When we take a 30,000-foot view of the plans the government offers for your retirement years, it becomes abundantly clear that you’re creating a joint account with the IRS to help them fulfill their funding needs! What do we mean by this? Well, to break it down let’s look at the 4 traps that come along with these “helpful” government sanctioned plans.
1. The Tax Trap
You may be single or married with kids. You may make $30,000 a year or $300,000 per year. You may be a corporate executive, have a blue-collar job, or run a business out of your home. It’s really doesn't matter. What matters is that you understand all the issues at play, because they effect you in the same way.
We’re going to explore the dangers that make up The Tax Trap; dangers that could potentially destroy the financial golden years of your life. At retirement most of the accumulated savings in a qualified plan will be gain… by a wide margin! And that’s not the problem. The problem lies in how much of that gain will actually be yours. Let’s take a look…
You see what just happened there? In this example (that sadly, is all too typical) the $7,200 tax deferral - costs them nearly seven times more in actual taxes to be paid than what they saved in taxes! That doesn’t seem like a benefit to us! See why we classify this as a trap?

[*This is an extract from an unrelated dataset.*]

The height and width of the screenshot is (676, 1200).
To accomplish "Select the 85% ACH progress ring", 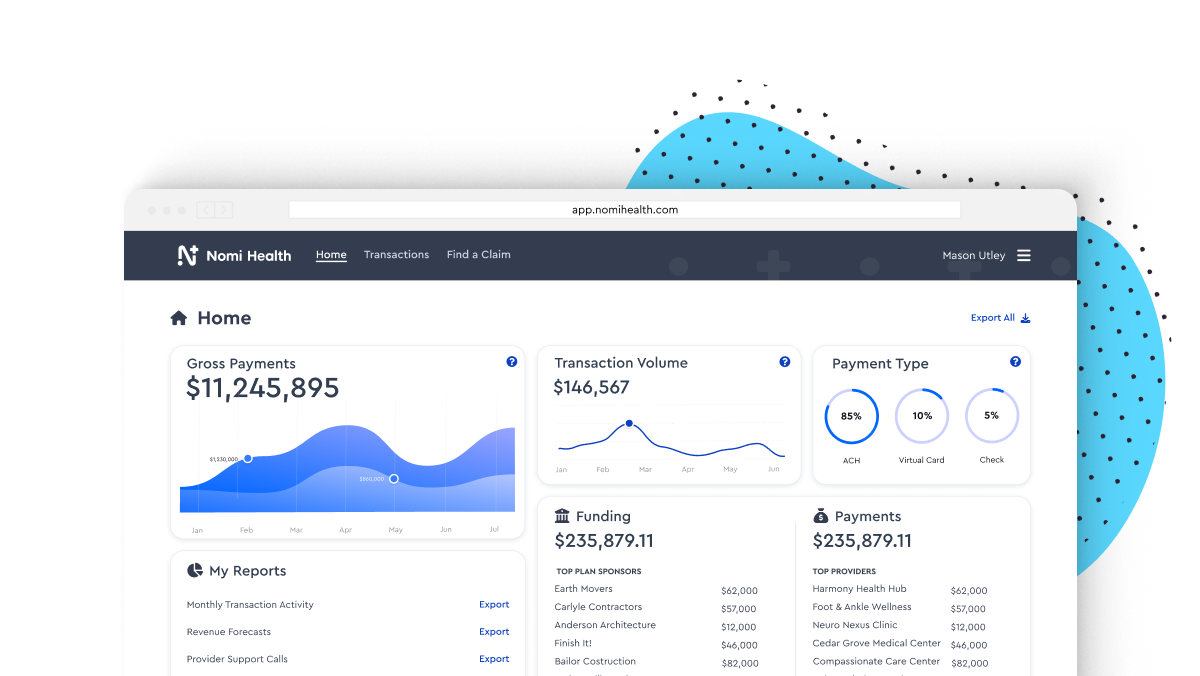I will [851, 416].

At the time of this writing the government is 21 trillion dollars in the hole and currently there is 24 trillion dollars sitting in qualified plans; you do the math. Realize that at anytime they can raise the tax rate on distributions and get what they need from these ‘low hanging fruit’ plans. It’s just too easy! But we digress, let’s move on to the second trap. Watch Video
2. The Access Trap
Who would agree that all phases of our lives need funding; not just the retirement phase? From purchasing our first car, to buying a home, to starting a family, to paying for college and lastly, retirement. With everything we know we’ll be facing, financially, through the years, does it really make sense to lock our money away where we can’t access it without heavy penalties and fees? Life takes cash and lots of it!

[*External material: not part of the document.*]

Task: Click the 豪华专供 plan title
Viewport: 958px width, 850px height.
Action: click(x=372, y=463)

For the Access Trap we’re going to look at trying to pay for college with qualified plan funds. Spoiler alert… yikes! In this hypothetical scenario let’s take a look at a 50-year-old father that wants to help fund his daughter’s college education. Because this father is still working and earning a good income, $130,000 a year, every dollar he pulls out of his retirement plan is added to his existing income, taking him into a higher marginal tax bracket very quickly.
So let’s say that higher tax bracket he’s in now is 33% because it took his taxable income to over $200,000 (as of 2018). He also has a 10% state tax and a 10% early withdrawal tax penalty. Therefore, this father must fork over 53 cents of every dollar to the IRS to pull money out of his retirement account before age 59½. Fifty-three cents! So this is what it looks like for him:
Do you think this dad is frustrated? Do you think he feels his money is being held hostage? Would you? To have to pay more in taxes and penalties to access the funds than the cost of the tuition itself is maddening! When you step back and see this reality in black and white it really does look a bit criminal, doesn’t it?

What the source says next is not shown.